Paving’s subcontract was for a “work of improvement contracted for by a public entity.” (§ 3100.) Therefore, Paving’s action is governed by the statutes governing suit on a payment bond for public works.

3. Paving failed to allege it duly served the City with a preliminary 20-day notice before filing suit on the bond, as required by sections 3098 and 3252.

Paving contends that section 3098 (public works) is inapplicable, but if section 3098 does apply, Paving substantially complied with it.

*46As indicated, before “a claimant may recover on a payment bond on a public works project, it must give a notice. The notice may be given either as a 20-day preliminary notice pursuant to section 3098, or as a special notice provided in section 3252, subdivision (b).” (American Buildings Co. v. Bay Commercial Construction, Inc., supra, 99 Cal.App.4th at p. 1197, italics added.)

Here, the complaint alleged in pertinent part: “12. Within twenty (20) days after [Paving] first furnished the labor, services and materials referenced herein, [Paving] served a Preliminary Twenty-Day Notice (Private Work) in accordance with the provisions of Section 3097 of the Civil Code by certified mail.” (Italics added.) Thus, Paving pled it served a preliminary notice under section 3097 (private work), rather than under section 3098 (public work).

On demurrer, Lincoln asserted, and the trial court found, the action was barred by Paving’s failure to give the required preliminary notice. We agree.

Paving contends its service of a preliminary 20-day notice pursuant to section 3097 (private work) substantially complied with section 3098 (public work), and it “therefore [was] not required to provide a [special] notice pursuant to [section 3252, subdivision (b)].” The argument is unavailing. The preliminary 20-day notice required by section 3098 (public work) requires written notice “to be given to the contractor, and the public agency concerned . . . .” (§ 3098, subd. (a), italics added.)

Here, Paving contends it served a preliminary 20-day notice on Moorpark, as the owner of the property and the surety’s principal. However, Paving did not allege it also served the public entity, i.e., the City, with a preliminary notice, which is what section 3098 requires.

Because Paving failed to allege it duly gave notice to the City in accordance with section 3098, subdivision (a), and Paving has eschewed any reliance on the alternative notice provision of section 3252, subdivision (b), Paving cannot maintain its action against Lincoln to recover on the payment bond on this public works project. (American Buildings Co. v. Bay Commercial Construction, Inc., supra, 99 Cal.App.4th at p. 1197.)
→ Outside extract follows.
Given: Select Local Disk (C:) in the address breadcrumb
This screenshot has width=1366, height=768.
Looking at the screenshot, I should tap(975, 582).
4. Remaining issues not reached.

In view of the above, it is unnecessary to address whether Paving’s lawsuit is barred by the limitations period of section 3249, or any other issues.

*47DISPOSITION

The judgment of dismissal is affirmed. The parties shall bear their respective costs on appeal.
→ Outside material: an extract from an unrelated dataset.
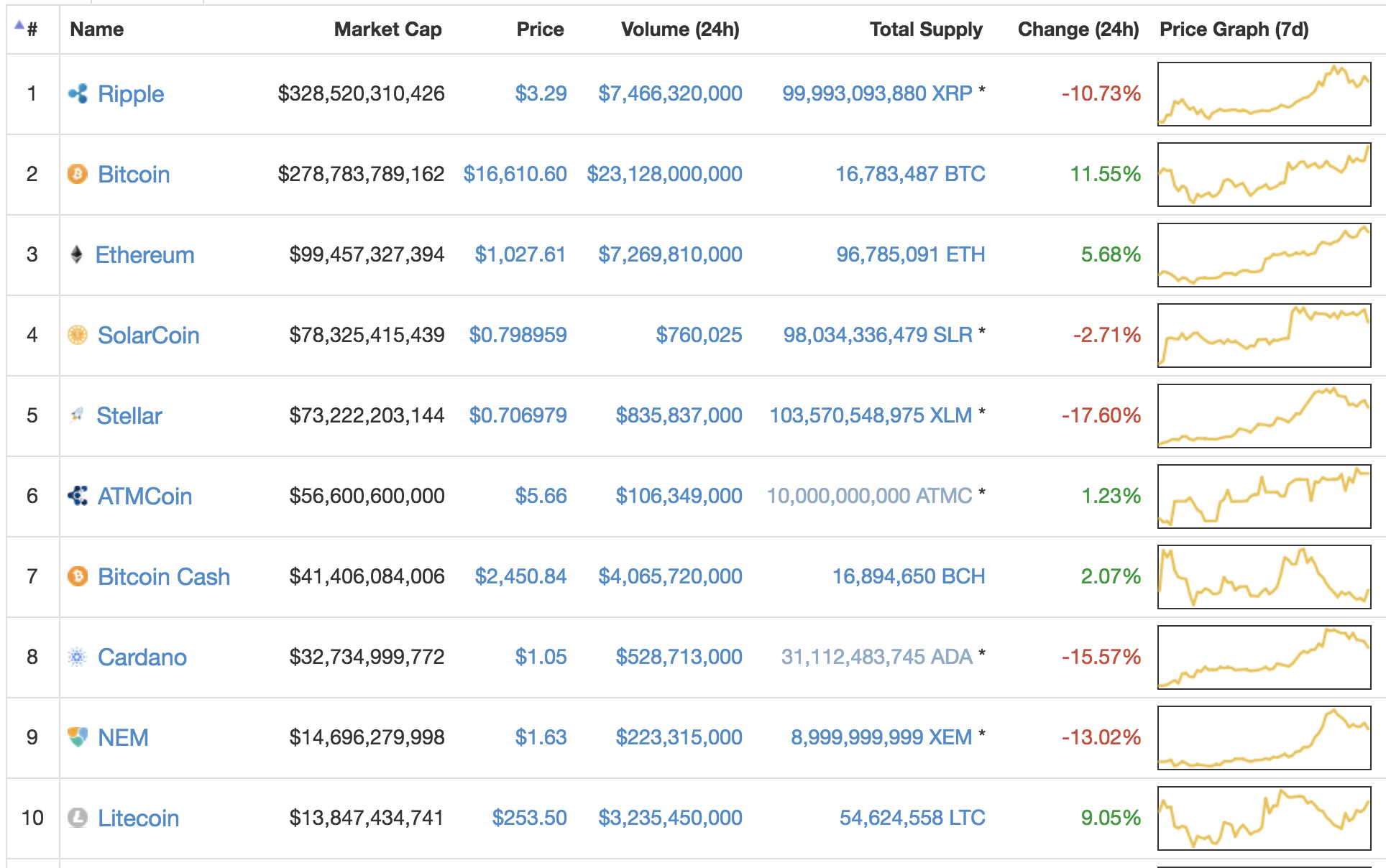Click the Cardano logo icon
The width and height of the screenshot is (1386, 868).
(78, 657)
Croskey, J., and Aldrich, J., concurred.

A petition for a rehearing was denied June 13, 2012.

All further statutory references are to the Civil Code, unless otherwise specified.

The facts are gleaned from the record.

Section 3252 states in pertinent part: “(a) ... in order to enforce a claim upon any payment bond given in connection with a public work, a claimant shall give the 20-day public *43work preliminary bond notice as provided in Section 3098. [f| (b) . . . if the 20-day public work preliminary bond notice was not given as provided in Section 3098, a claimant may enforce a claim by giving written notice to the surety and the bond principal as provided in Section 3227 within 15 days after recordation of a notice of completion. If no notice of completion has been recorded, the time for giving written notice to the surety and the bond principal is extended to 75 days after completion of the work of improvement.” (Italics added.)